Every line below must be reproduced exactly; no pictures are to be included.

Exercise data START

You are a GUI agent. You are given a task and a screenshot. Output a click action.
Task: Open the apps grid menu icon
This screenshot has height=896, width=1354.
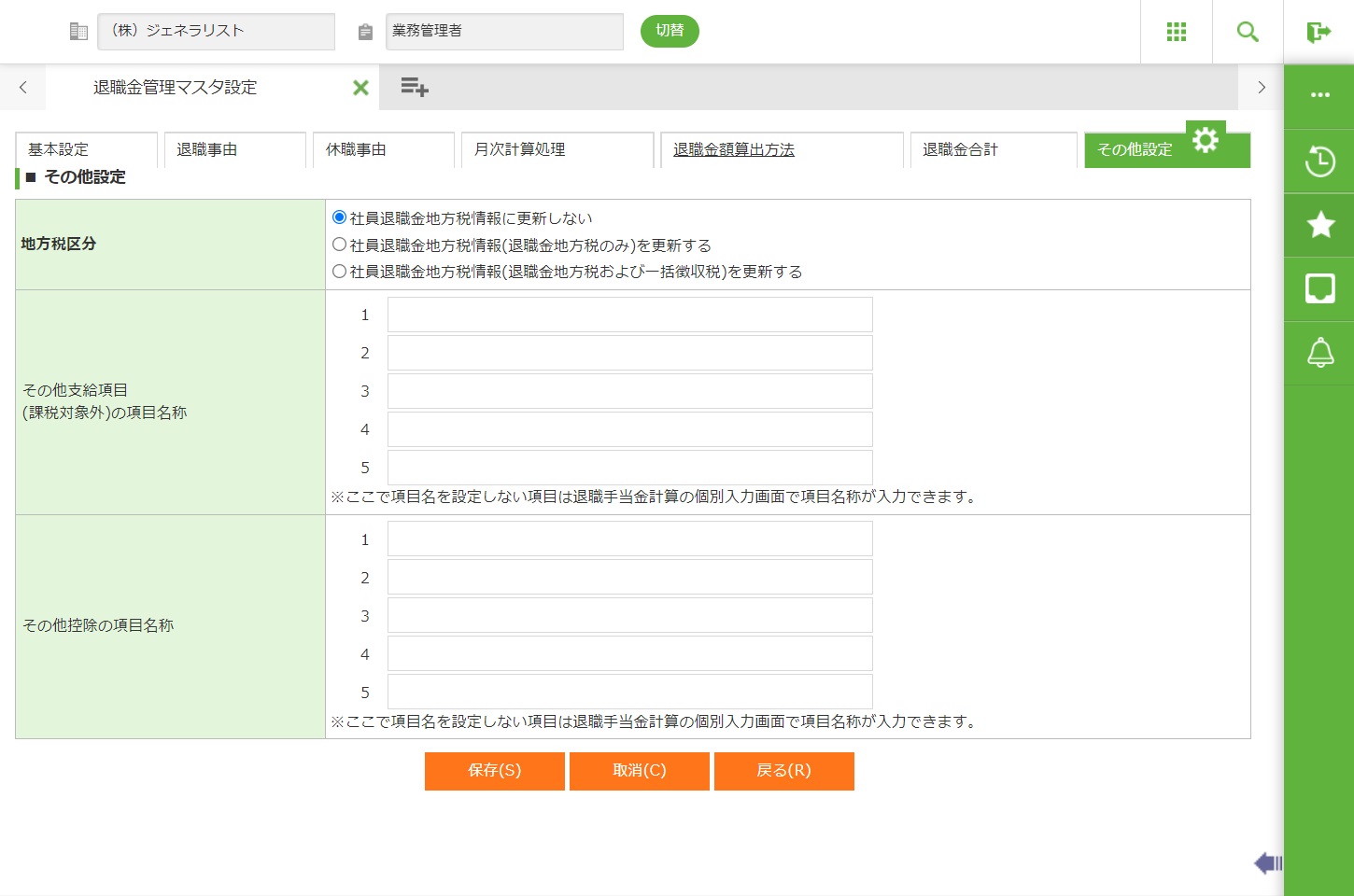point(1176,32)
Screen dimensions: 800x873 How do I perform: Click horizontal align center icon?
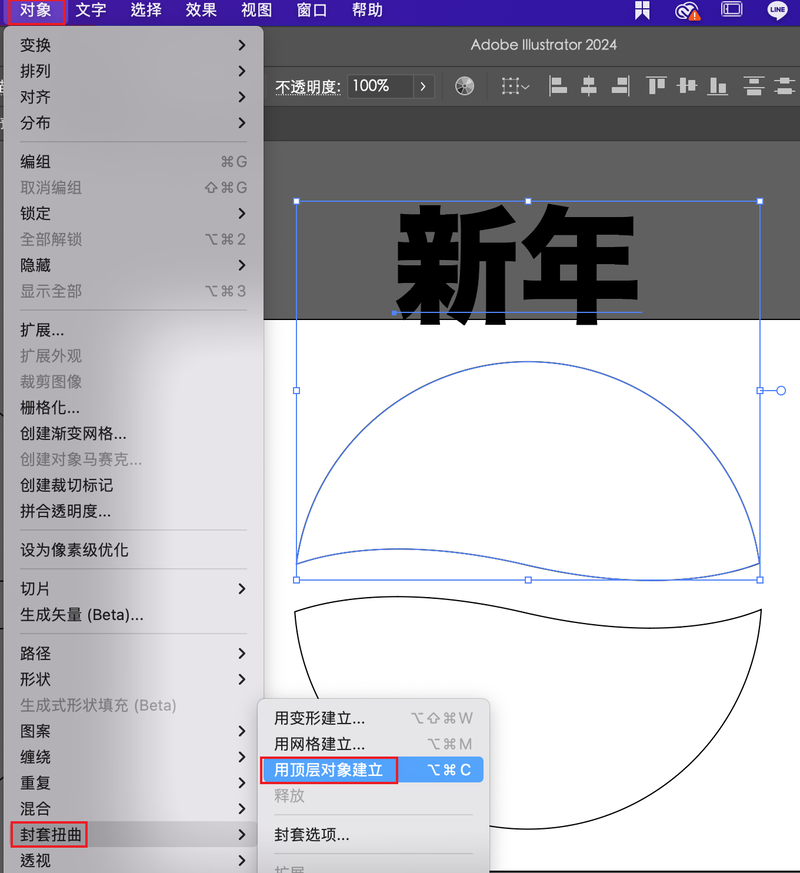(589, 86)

Exercise data END

[The answer]
You are a GUI agent. You are given a task and a screenshot. Output a click action.
Task: Open the apps grid menu icon
This screenshot has height=896, width=1354.
point(1176,32)
Screen dimensions: 800x873 How do I perform: Click horizontal align center icon?
(589, 86)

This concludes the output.